Für rund 2,5 Mio. Euro hat die Wichern Bau- und Betreuungsgesellschaft ihren Wohnblock Dreistücken 2–8 in Winterhude umfassend saniert. Unterstützt wurden die Baumaßnahmen aus dem Programm Energetische Modernisierung von Mietwohnungen (Mod. A) der IFB Hamburg sowie von der KfW.
Dass die Wichern Baugesellschaft ein Hoffnungsort in Hamburg ist, dürften tatsächlich viele ihrer Mieterinnen und Mieter so empfinden. Das Tochterunternehmen des Vereins „hoffnungsorte hamburg“, Träger zahlreicher sozialer Einrichtungen, beherbergt viele von ihnen. Dazu zählen beispielsweise das Herz As, Tagesaufenthaltsstätte für wohnungslose Menschen, oder das westend open.med in Wilhelmsburg, das Menschen ohne Krankenversicherung Zugang zu medizinischer Versorgung ermöglicht. „Wir sind“, sagt Geschäftsführer Christian Barthel, „einmalig in Hamburg.“
Benannt nach dem Sozialreformer Johann Hinrich Wichern, Gründer der diakonischen Stiftung „Das Rauhe Haus“, verfügt die Baugesellschaft über rund 2.000 Wohnungen in Hamburg, davon sind rund ein Drittel öffentlich gefördert, die anderen frei finanziert. Mit einer durchschnittlichen Miete von 7,98 Euro trägt sie ähnlich wie Baugenossenschaften zu bezahlbarem Wohnen in Hamburg bei.
Die Backsteinoptik der Fassade konnte bei der Modernisierung erhalten bleiben.
Zum Bestand gehört auch Dreistücken 2–8 im Quartier am Braamkamp unweit des Stadtparks. Errichtet im Jahr 1931, war der Block mit seinen 48 Wohnungen eines der ersten großen Bauvorhaben der 1927 gegründeten Baugesellschaft. Unterstützt vom Architekturbüro Stüven Bauplanung + Bauberatung führte die Wichern Baugesellschaft eine umfassende Modernisierung des Komplexes durch.
Die Fenster, Haus- und Hoftüren wurden ausgetauscht, die Fassade wurde mit Mineralwolle gedämmt und teilweise mit Riemchen verklinkert. Auch der Keller und das Dach erhielten eine Dämmung.
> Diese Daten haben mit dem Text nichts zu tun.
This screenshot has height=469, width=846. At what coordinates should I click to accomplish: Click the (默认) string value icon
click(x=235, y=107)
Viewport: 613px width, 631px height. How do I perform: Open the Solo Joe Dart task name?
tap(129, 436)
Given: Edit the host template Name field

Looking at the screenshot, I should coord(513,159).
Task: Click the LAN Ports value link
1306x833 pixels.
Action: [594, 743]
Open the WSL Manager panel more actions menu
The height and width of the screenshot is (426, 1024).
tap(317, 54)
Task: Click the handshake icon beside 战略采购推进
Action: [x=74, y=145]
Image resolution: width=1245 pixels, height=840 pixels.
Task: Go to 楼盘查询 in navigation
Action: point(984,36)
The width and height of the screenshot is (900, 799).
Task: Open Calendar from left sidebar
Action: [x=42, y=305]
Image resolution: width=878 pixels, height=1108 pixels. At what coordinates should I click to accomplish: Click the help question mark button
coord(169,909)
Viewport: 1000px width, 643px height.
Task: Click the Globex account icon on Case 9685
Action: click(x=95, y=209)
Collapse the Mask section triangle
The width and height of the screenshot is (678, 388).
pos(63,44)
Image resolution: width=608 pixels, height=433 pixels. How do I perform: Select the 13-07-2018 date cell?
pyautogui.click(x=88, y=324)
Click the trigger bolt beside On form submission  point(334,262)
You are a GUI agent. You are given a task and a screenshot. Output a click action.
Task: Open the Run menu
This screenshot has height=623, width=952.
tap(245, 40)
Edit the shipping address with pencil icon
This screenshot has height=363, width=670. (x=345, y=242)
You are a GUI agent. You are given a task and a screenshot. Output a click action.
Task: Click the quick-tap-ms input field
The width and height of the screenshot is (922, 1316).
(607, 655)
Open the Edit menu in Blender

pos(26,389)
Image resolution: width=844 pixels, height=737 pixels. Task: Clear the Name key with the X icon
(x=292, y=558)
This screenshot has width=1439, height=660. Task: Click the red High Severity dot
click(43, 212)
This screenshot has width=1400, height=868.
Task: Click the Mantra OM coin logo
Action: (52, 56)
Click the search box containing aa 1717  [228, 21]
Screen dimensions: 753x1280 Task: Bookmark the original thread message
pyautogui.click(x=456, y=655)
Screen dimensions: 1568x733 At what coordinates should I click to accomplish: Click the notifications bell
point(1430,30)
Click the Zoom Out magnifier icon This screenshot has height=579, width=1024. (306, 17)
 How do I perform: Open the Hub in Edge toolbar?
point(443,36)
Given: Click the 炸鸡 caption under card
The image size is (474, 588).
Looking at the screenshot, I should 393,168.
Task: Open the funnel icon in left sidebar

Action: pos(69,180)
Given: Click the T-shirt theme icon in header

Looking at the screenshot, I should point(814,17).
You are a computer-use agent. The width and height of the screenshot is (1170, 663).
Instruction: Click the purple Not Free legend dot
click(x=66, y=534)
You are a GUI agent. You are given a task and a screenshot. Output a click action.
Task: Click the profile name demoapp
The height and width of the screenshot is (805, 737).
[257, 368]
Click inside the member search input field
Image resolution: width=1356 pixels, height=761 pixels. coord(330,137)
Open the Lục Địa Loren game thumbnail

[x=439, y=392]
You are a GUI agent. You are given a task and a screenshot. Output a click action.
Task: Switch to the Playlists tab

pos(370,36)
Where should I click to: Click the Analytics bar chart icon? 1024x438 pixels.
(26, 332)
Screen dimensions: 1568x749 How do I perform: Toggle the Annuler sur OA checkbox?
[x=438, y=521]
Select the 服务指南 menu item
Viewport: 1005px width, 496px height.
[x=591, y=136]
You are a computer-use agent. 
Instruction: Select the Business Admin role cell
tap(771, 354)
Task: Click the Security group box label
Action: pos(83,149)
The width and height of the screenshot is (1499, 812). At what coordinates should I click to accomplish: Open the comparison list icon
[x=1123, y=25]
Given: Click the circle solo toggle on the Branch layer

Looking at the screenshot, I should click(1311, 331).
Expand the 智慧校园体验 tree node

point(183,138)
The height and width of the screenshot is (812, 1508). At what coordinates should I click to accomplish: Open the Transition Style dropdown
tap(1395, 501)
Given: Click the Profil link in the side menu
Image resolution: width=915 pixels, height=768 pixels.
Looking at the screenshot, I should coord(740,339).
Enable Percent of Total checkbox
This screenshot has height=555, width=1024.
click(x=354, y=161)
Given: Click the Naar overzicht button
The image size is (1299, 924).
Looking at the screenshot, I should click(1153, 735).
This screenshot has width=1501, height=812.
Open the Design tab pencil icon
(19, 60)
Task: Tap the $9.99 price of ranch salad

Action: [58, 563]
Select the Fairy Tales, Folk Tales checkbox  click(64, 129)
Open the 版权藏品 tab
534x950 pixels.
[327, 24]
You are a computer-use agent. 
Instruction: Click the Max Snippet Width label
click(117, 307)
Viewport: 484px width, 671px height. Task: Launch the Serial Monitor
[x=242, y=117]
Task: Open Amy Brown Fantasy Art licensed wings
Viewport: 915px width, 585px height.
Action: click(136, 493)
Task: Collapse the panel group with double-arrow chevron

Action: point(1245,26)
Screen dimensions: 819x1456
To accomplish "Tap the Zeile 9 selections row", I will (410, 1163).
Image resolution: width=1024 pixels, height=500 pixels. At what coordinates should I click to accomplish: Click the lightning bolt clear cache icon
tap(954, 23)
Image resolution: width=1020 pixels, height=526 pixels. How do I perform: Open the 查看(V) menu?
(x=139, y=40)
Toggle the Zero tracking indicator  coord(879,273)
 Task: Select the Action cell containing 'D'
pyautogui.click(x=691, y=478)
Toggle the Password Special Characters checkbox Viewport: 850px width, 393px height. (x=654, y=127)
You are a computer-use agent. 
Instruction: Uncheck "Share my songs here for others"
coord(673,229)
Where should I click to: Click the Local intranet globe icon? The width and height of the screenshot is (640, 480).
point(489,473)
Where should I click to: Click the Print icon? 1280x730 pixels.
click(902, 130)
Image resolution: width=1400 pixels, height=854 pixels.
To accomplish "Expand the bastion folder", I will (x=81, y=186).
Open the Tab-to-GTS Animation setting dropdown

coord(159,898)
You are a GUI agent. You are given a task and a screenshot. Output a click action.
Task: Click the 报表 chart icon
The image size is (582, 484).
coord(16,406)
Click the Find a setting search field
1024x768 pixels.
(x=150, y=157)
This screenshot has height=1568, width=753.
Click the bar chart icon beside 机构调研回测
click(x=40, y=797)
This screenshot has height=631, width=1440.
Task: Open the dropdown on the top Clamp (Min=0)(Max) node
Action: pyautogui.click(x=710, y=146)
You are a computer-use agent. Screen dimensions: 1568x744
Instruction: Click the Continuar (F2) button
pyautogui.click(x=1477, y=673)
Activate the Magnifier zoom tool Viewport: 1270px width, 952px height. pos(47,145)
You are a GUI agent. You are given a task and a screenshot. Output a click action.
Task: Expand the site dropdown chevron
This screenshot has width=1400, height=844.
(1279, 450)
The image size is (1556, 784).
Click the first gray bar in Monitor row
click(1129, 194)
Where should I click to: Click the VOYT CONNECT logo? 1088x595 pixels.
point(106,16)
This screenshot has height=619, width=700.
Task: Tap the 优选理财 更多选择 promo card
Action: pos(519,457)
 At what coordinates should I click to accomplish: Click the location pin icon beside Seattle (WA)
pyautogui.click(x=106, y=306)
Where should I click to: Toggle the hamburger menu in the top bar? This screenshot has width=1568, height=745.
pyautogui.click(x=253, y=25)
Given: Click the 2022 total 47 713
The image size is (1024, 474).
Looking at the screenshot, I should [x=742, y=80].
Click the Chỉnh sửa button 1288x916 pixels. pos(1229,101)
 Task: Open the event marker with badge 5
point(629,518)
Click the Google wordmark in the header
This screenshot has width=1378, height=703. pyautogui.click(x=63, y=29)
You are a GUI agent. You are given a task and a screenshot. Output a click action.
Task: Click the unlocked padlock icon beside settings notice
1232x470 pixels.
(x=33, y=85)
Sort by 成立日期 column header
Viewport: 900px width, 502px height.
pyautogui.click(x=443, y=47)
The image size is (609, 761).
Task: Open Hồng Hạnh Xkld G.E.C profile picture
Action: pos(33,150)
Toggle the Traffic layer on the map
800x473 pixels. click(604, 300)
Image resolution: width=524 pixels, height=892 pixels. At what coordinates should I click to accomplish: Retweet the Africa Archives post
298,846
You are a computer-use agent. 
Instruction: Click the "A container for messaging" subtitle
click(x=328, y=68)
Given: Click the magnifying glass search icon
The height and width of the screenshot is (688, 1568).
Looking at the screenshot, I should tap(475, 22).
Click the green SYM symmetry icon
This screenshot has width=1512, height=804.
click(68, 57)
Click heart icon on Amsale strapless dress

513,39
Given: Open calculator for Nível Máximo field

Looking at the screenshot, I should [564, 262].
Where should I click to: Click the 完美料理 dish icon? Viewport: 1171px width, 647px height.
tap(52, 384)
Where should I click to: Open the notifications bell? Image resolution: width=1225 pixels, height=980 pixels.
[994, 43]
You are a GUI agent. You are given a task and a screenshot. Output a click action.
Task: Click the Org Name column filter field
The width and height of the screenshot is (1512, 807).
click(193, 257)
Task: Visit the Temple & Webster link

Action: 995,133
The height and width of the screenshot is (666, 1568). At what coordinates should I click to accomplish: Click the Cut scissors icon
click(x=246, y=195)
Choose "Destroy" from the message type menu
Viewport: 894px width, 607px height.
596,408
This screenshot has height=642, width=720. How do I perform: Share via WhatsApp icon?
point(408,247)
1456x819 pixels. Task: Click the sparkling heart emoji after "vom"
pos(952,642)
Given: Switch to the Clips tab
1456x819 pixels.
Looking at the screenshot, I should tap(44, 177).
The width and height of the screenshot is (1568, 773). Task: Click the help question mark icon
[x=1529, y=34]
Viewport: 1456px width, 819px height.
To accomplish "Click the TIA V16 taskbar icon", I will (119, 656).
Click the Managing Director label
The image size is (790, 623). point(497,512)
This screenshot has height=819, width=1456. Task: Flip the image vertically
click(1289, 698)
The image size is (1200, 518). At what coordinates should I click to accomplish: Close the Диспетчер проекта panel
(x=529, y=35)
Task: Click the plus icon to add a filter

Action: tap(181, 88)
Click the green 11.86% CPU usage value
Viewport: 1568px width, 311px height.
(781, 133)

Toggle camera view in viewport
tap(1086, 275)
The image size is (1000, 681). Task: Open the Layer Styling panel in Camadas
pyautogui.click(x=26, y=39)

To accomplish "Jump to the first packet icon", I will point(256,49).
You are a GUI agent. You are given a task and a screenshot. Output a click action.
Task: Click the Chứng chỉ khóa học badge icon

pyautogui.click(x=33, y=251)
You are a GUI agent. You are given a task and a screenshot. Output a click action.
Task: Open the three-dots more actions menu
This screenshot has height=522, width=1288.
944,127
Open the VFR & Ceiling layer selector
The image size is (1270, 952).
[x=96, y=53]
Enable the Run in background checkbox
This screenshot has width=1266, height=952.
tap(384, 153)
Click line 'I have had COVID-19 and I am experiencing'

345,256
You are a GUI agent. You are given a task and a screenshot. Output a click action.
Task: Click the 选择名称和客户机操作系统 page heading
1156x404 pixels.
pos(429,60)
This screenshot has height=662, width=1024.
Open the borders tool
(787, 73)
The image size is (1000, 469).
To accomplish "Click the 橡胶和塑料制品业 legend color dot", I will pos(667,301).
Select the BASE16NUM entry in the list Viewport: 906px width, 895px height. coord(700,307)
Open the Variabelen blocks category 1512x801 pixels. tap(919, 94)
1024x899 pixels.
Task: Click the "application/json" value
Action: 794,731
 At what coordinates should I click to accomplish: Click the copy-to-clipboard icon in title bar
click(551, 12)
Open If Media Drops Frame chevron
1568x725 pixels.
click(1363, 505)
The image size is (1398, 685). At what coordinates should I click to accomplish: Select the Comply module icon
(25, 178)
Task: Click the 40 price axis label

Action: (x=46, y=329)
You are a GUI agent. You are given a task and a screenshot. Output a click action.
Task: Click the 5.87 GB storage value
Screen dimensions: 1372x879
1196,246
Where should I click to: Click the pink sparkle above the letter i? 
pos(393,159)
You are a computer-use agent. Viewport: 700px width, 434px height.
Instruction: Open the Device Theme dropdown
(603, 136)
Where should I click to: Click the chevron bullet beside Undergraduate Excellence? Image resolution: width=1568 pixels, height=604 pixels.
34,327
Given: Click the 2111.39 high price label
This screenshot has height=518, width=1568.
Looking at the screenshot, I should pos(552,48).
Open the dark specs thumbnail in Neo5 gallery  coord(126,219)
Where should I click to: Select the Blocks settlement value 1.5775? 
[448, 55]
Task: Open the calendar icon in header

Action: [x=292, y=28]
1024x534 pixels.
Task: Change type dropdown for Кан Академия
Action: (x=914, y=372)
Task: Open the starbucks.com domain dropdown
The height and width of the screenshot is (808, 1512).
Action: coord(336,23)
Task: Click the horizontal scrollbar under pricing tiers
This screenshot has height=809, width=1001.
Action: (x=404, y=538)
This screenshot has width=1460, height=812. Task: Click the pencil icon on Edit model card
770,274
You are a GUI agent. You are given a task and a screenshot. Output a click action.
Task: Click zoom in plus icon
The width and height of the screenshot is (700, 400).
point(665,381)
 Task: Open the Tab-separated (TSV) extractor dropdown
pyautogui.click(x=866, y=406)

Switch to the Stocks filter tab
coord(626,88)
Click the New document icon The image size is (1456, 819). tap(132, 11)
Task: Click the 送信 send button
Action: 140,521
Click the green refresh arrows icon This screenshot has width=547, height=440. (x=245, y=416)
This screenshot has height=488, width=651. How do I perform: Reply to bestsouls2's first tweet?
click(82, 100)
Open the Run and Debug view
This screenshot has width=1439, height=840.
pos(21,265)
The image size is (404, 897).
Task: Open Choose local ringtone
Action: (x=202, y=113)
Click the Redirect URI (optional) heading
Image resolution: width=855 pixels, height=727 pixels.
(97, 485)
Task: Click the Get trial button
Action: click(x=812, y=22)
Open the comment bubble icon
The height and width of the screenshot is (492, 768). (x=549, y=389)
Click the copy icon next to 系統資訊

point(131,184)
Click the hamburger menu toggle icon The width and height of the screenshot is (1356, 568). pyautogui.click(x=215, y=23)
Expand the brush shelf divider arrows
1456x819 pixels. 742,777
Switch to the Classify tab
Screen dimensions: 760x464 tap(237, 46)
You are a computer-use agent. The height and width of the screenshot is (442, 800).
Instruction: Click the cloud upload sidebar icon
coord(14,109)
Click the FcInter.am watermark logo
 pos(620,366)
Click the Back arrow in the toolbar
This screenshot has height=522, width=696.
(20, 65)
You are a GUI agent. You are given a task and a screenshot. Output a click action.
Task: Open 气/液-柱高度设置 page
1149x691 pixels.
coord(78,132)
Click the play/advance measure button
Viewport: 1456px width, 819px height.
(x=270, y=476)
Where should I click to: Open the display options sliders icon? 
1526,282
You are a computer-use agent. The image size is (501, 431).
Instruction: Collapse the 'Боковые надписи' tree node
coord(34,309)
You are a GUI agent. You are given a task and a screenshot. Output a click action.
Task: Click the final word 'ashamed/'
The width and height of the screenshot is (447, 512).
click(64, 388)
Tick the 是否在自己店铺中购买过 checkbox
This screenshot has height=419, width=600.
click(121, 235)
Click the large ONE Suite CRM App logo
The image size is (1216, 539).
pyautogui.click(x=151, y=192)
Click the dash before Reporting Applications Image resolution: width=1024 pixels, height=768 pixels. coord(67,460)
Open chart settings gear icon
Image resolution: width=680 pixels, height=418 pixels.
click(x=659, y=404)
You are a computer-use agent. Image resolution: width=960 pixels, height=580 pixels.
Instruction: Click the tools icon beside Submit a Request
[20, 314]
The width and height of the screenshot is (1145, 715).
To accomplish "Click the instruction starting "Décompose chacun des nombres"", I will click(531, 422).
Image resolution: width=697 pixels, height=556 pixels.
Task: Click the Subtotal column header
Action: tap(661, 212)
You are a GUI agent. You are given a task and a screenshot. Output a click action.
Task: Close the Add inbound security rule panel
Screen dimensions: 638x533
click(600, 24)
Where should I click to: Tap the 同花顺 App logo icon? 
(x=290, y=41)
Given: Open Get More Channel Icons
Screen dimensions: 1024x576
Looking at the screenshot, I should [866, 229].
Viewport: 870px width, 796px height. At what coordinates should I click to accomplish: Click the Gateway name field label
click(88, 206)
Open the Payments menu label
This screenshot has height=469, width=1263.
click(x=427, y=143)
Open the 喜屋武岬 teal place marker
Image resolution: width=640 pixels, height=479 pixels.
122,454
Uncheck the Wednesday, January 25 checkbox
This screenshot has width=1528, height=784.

Gespeist per Fernwärme wurde die Heizungsanlage auf Niedertemperaturtechnik umgestellt, die Balkone wurden saniert bzw. neu gebaut. Über gut zwei Jahre zogen sich die Arbeiten. Das Resultat kann sich sehen lassen, nicht nur optisch. Der Heizwärmebedarf reduzierte sich von 114,6 auf jährlich 40,9 Kilowattstunden pro Quadratmeter, der Jahresendenergiebedarf von 159 auf jährlich 61,8 Kilowattstunden.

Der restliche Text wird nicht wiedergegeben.